As he told a Senate panel at the time, "I am concerned that the size of some of these institutions becomes so large that it does become difficult for us to prosecute them when we are hit with indications that if we do prosecute -- if we do bring a criminal charge -- it will have a negative impact on the national economy, perhaps even the world economy. I think that is a function of the fact that some of these institutions have become too large."
Now Holder appears to be backing away from those comments. In video remarks released Monday on the Justice Department's website, he said no company is immune from prosecution regardless of its size. "There is no such thing as too big to jail."
Holder also said the Justice Department is pursuing several "important investigations" into corporate wrongdoing and hinted the agency would take action in the "coming weeks and months."

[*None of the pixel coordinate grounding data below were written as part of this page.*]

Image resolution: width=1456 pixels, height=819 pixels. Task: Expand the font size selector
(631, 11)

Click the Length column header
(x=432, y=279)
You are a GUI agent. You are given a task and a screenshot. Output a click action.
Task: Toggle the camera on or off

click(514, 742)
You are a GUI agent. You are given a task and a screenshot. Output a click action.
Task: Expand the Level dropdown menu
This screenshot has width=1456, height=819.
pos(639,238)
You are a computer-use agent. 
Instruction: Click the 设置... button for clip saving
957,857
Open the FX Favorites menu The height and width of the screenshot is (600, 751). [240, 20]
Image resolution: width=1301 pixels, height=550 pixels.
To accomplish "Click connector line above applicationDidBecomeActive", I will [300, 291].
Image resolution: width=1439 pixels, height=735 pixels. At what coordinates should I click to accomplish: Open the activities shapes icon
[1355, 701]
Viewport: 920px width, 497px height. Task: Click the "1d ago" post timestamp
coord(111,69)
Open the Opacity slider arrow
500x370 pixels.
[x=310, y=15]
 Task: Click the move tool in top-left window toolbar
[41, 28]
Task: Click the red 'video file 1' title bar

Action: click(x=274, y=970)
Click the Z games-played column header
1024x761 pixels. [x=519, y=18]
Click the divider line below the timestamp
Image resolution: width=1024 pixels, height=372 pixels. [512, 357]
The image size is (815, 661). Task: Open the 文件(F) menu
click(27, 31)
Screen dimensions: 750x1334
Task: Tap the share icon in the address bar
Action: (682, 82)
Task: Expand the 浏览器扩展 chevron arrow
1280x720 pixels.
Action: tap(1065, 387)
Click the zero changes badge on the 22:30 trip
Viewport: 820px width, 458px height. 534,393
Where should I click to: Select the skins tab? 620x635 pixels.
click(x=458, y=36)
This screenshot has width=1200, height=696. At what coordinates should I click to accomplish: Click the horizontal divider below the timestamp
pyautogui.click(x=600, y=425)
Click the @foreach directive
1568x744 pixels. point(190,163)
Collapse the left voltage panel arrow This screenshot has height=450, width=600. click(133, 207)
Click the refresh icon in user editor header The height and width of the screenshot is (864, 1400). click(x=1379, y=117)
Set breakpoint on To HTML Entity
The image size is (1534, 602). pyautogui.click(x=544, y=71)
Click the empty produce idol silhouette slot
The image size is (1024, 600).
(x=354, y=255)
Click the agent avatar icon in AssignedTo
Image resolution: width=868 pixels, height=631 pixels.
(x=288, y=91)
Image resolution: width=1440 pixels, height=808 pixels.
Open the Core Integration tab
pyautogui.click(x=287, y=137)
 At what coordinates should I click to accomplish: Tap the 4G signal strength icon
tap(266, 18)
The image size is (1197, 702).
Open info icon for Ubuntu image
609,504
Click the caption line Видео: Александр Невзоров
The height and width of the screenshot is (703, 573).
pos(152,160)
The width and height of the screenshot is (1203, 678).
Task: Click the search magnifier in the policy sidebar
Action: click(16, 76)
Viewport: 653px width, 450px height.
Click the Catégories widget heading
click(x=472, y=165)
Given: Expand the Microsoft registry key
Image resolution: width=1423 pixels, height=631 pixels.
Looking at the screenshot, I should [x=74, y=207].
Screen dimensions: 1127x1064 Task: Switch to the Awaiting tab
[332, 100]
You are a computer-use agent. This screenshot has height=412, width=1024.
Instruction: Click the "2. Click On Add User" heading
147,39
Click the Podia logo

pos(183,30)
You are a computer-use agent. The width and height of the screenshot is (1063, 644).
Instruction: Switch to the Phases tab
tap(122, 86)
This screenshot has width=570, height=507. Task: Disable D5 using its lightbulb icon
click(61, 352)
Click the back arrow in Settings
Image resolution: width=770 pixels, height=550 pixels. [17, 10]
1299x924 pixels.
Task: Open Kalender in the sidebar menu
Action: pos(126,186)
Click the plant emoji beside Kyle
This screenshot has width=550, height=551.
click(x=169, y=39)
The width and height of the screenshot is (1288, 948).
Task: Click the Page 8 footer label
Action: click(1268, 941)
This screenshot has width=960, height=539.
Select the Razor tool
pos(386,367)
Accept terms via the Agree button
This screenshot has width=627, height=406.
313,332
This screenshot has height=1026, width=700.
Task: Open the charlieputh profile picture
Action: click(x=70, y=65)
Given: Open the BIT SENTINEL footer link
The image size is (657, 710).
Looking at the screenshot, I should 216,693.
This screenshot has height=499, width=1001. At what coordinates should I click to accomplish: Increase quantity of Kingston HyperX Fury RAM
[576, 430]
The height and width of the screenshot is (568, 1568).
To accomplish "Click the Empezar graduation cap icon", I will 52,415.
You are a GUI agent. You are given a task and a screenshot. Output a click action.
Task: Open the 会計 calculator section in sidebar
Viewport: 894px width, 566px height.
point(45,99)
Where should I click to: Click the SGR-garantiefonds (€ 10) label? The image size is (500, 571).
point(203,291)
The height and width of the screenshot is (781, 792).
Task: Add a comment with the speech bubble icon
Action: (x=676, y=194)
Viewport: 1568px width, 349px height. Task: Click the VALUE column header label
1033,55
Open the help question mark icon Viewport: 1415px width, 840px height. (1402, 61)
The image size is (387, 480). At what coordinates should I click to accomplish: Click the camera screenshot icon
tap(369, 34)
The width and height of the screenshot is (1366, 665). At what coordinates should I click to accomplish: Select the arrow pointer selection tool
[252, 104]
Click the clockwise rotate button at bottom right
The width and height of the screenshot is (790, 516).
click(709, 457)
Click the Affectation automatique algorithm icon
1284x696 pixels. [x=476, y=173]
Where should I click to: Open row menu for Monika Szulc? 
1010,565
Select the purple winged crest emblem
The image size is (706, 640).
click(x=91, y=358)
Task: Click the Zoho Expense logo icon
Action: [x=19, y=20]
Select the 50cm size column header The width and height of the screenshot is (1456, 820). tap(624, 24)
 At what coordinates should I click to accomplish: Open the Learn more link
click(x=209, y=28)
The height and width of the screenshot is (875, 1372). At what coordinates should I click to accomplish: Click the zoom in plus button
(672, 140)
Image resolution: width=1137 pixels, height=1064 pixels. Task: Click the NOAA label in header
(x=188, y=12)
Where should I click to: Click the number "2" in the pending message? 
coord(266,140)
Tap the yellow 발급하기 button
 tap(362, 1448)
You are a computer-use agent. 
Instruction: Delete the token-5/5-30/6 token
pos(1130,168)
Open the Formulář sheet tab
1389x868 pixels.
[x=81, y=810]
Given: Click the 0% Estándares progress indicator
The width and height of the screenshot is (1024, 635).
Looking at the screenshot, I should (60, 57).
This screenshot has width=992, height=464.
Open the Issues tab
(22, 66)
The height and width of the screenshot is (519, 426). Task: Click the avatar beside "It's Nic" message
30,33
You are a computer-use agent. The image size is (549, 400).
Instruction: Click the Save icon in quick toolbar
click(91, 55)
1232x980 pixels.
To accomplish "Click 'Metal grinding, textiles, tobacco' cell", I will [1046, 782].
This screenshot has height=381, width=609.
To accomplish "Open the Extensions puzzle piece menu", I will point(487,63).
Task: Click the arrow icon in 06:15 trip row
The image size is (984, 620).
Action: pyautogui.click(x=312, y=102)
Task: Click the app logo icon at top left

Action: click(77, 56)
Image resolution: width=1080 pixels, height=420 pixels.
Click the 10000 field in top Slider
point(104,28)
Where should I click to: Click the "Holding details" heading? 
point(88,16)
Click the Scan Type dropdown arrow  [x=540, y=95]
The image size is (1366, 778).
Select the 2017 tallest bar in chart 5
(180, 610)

"I am personally monitoring the status of these ongoing investigations," he said. "I am resolved to seeing them through, and in doing so I intend to reaffirm the principle that no individual, no entity that does harm to our economy is ever above the law."
Critics have attacked the Obama administration's failure to pursue criminal charges against large financial institutions that committed fraud before and after the housing crash. More recently, the Justice Department also declined to criminally prosecute firms such as HSBC, which admitted to laundering billions of dollars for drug cartels. The U.K. financial giant settled the case in 2012 by agreeing to a $1.9 billion fine.
William Black, who helped lead the government's prosecution of bankers during the savings and loan crisis in the 1980s, expressed skepticism that the Justice Department is likely to intensify its efforts to hold big banks accountable.
"The observed reality is that there is still not a single conviction of an elite banker whose fraud had anything material to do with causing the financial crisis -- zero," said Black, who is now a law and economics professor at the University of Missouri-Kansas City. "That's the greatest strategic failure in the history of the Department of Justice."
Black, who formerly worked in the agency's civil division, noted that more than 800 bankers were sent to prison following the S&L scandal.
Holder met on Friday with Swiss finance minister Eveline Widmer-Schlumpf. Their discussion likely touched on the U.S. government's ongoing probe of Credit Suisse for helping Americans evade taxes by depositing money in Switzerland, a law enforcement source told CBS News.
French bank BNP Paribas is also under investigation by U.S. authorities for allegedly handling payments for countries under American sanctions.